Late last autumn, I began a foolish task: writing about the greatest uses of rhythm in dubstep. There are several reasons why. Obviously dubstep's become a bit rhythmically stagnant of late, especially in the core of its club-orientated producers.
But more than that, as a producer I've always loved the science, or moreover dark black art, of programming beats, extracting the groove from the grid. Explaining why certain tracks stand out seemed like fun, not least when so much music blogging these days seems to be about taking tangential references from track names and implying/fabricating layers of narrative bolted into larger pre-formed philosophical/political agendas.
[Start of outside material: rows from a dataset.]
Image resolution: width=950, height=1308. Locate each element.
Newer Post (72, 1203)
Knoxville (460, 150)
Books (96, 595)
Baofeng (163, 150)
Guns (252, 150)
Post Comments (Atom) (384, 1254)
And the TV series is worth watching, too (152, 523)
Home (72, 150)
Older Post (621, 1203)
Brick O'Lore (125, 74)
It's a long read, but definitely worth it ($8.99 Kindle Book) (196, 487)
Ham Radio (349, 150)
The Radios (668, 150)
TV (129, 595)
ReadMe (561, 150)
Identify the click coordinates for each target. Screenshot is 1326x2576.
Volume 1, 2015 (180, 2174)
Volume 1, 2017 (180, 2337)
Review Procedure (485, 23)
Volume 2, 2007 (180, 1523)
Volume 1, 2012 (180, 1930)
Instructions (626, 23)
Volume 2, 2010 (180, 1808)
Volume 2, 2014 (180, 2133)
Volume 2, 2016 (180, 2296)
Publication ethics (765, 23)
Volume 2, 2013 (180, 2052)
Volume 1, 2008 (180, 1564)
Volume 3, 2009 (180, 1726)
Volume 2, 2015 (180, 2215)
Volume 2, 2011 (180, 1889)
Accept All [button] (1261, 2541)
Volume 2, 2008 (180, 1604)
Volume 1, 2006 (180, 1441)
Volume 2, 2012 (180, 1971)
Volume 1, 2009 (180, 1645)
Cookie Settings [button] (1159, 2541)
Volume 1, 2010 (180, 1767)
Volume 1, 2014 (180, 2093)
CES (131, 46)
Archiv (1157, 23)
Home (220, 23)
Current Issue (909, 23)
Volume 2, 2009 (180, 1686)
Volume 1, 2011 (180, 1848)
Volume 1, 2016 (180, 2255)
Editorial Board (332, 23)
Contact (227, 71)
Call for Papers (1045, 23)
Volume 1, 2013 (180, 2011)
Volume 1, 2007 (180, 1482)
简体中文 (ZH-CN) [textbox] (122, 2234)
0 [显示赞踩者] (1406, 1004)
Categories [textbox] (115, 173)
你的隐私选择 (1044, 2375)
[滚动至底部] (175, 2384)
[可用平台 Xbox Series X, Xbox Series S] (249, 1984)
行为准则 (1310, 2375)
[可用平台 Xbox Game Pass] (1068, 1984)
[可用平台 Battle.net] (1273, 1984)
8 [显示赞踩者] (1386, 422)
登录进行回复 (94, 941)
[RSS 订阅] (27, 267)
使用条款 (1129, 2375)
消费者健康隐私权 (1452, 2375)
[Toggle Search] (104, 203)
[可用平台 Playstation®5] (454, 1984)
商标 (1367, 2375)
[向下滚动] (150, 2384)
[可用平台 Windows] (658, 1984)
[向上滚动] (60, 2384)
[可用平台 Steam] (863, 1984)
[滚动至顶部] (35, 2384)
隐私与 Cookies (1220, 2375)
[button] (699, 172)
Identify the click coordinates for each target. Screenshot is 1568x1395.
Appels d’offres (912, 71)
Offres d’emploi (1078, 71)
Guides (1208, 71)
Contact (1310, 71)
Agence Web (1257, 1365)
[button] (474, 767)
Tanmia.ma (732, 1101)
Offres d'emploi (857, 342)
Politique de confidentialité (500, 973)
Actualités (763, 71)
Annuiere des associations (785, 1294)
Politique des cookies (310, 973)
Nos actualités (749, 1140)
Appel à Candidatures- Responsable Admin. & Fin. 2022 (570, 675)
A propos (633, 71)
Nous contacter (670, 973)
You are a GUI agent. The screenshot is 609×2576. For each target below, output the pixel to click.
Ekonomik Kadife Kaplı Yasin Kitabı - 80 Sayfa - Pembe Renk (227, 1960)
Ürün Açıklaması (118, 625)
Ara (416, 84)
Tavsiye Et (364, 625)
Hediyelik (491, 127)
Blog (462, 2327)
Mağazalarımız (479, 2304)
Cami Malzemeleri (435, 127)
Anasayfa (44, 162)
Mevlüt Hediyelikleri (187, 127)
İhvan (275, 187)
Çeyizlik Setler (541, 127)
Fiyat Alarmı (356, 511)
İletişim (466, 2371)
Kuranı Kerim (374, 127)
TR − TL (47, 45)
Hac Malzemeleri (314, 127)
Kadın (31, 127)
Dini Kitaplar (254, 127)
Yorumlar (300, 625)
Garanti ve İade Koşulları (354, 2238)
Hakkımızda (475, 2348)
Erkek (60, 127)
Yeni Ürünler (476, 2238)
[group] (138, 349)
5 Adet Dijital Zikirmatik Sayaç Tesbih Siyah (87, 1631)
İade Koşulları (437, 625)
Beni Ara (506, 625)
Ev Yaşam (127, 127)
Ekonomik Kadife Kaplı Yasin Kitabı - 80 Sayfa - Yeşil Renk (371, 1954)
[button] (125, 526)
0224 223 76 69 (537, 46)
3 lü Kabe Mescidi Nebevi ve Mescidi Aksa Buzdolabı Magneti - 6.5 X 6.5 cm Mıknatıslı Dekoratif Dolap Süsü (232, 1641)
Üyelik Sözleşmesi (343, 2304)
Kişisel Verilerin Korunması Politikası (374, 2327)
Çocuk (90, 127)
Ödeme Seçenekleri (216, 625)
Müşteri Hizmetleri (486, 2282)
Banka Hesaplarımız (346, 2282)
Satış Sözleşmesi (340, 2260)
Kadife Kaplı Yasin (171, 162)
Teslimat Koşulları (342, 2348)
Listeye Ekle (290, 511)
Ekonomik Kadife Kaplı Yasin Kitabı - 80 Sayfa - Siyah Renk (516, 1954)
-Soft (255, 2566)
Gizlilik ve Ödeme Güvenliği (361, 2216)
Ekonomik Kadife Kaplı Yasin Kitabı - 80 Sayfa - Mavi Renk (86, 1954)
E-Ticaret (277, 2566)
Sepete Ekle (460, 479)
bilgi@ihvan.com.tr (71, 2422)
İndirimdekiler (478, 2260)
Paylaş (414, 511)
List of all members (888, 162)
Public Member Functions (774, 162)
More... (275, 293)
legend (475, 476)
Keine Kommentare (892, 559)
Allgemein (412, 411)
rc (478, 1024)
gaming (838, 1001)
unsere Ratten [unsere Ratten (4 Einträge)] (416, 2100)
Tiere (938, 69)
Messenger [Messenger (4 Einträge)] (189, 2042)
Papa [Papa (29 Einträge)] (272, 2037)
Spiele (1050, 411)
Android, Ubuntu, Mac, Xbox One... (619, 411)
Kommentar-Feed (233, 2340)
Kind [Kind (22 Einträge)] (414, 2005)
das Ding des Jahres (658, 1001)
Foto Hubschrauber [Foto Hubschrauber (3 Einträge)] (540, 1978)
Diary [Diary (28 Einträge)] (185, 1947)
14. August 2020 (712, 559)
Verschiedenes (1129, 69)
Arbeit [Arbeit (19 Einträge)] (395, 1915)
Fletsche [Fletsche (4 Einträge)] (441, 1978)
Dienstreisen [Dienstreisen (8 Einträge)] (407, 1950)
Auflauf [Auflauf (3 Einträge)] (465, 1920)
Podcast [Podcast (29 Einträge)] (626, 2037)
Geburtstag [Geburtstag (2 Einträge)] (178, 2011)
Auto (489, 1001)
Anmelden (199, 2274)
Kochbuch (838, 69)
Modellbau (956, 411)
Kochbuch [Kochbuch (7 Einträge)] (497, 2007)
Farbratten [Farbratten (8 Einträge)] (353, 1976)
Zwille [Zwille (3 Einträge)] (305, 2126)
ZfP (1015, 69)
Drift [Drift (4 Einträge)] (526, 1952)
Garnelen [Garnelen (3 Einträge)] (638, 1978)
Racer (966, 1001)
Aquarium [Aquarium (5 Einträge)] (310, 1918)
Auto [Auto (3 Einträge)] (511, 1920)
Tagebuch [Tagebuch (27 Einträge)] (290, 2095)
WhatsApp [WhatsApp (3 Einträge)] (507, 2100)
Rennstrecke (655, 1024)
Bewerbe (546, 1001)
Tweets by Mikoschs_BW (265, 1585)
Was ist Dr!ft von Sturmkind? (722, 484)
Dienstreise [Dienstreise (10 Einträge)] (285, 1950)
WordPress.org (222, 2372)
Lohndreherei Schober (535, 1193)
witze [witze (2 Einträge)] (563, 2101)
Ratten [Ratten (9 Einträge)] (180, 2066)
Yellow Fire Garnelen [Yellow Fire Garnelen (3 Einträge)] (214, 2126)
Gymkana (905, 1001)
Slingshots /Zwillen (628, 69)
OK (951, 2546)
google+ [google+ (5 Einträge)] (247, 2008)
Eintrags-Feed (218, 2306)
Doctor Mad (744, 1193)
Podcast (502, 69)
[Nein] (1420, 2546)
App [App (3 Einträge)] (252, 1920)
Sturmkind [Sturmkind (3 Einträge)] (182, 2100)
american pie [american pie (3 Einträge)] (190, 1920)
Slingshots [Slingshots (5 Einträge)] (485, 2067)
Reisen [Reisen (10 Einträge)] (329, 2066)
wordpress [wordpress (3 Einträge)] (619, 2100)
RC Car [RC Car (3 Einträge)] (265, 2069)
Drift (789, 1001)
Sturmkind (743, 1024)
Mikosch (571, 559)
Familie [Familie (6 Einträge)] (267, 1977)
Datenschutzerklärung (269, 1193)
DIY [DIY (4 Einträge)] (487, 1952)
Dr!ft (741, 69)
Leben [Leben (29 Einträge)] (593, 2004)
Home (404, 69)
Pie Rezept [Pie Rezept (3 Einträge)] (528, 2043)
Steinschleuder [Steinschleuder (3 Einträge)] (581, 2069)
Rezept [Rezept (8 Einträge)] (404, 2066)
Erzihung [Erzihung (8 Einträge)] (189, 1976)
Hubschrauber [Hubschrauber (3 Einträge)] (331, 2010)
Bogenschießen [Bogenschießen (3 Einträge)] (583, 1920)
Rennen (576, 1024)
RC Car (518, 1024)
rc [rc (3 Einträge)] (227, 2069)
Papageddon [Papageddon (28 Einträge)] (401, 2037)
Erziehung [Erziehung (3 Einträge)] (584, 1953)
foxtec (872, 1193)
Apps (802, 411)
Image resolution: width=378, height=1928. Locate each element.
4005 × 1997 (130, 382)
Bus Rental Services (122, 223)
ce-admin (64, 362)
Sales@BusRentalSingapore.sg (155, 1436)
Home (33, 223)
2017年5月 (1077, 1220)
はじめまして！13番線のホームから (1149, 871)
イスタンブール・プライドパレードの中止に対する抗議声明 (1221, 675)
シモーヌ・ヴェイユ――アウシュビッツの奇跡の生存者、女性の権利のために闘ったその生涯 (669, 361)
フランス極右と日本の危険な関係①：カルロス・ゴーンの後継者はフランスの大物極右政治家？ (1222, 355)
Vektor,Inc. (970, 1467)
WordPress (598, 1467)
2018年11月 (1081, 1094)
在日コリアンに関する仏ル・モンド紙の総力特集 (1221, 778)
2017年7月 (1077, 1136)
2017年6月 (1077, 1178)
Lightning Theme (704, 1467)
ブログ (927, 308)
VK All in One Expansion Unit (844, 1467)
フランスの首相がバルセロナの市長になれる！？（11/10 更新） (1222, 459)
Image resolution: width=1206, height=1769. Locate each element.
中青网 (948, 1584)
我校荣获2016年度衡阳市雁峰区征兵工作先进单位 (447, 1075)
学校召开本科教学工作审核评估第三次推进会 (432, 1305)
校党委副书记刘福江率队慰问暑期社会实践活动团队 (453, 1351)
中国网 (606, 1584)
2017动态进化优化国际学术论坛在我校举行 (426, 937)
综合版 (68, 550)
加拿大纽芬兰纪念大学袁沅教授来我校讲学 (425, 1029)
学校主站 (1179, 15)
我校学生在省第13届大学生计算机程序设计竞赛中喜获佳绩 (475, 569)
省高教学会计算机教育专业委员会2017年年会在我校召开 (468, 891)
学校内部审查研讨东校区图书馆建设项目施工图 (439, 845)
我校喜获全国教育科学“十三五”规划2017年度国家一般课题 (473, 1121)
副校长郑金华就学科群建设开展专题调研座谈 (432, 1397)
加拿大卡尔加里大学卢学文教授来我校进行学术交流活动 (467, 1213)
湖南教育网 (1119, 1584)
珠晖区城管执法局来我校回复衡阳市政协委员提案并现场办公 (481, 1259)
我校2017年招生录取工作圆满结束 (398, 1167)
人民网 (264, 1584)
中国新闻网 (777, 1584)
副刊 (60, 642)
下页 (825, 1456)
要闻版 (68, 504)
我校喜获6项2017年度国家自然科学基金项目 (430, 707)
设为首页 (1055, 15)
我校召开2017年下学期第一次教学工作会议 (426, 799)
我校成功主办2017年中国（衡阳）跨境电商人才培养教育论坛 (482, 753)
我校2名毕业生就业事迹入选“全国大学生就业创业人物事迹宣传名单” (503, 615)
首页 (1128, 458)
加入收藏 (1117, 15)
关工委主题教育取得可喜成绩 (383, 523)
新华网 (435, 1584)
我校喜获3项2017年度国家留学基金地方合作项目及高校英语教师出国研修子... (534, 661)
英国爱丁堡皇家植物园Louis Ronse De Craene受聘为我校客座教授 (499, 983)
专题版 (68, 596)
Recently I realised what a foolishly large task it was, so I've broken it into pieces. Here's the first of many (hopefully): the greatest rhythms in dubstep.
Hold the front page - music-blogger-in-actually-talking-about-the-music shocker.
To call Wookie "dubstep" is to do him a disservice, but equally by "Far East" (circa 2001/2) it was more than just the UKG scene that had accepted him and got played regularly at the Velvet Rooms era of Forward>>. But this dark garage roller is as proto dubstep as they come. Also finding favour with breakbeat garage DJs, it's beats were smarter, more detailed and more dread than the Bingo rollouts that surrounded it at that time.
Take for instance the drop on "Far East." Every other drop known to DJ-kind has been a whole integers of bars; "Far East's" is a fraction or quite possibly a decimal. It slams in like a sucker punch: DJs who mix over the drop beware.
Being needlessly contrary with your beats is easy: anyone could program a dubstep track in 7 bar cycles or in 78/3 time signature. It's getting away with it which is hard. By getting away with it, this means: does the track still retain some sense of groove, however abstract?
And therein lies the glorious challenge of drum programming and a theme that will return in all of these pieces: you have confines - somewhere between predictable bore and unlistenable freakout - in which to work, can you find an untried variant?
But back to "Far East." It's other great joy is something which is found on many Wookie tracks of this era. It's the timbre of the hits he uses. Somehow, where ever they're sampled from, they seem to have picked up a gritty, dirty feel to them that makes them feel raw and organic. So the greatness of the drum sounds here aren't just thanks where they're placed, with exquisite neat fills and dense variants on a 2step groove, but the sound of the sounds. Wookie: he cracked the rhythmic puzzle. He's a don.